WRITTEN EXERCISE ▸
Please list each line in the listing that contains the string "resolution", treating uppercase and lowercase as different.

MATERIAL FOR THIS TASK ▸
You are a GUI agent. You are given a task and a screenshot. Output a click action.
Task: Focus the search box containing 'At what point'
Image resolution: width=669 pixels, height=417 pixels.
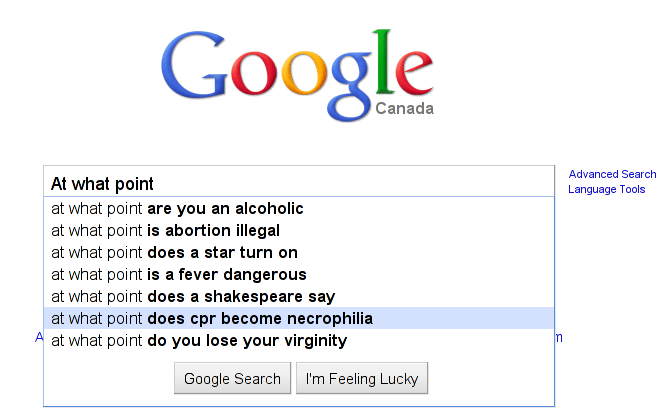298,184
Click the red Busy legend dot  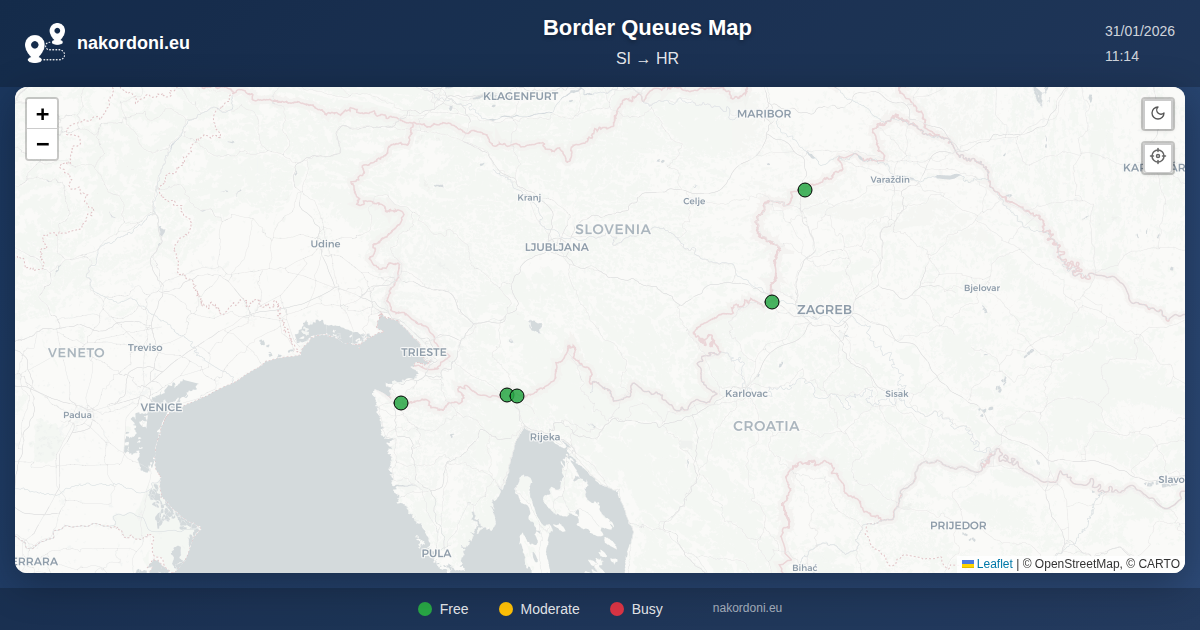click(617, 609)
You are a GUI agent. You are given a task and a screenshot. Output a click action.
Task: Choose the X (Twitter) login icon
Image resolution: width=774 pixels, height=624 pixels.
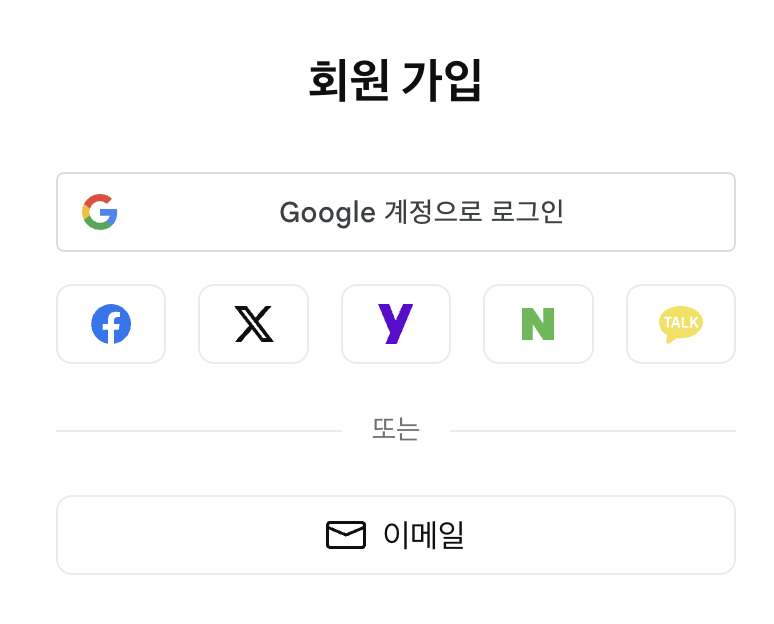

OUTPUT OF THE TASK ▸
Image resolution: width=669 pixels, height=417 pixels.
Image resolution: width=774 pixels, height=624 pixels.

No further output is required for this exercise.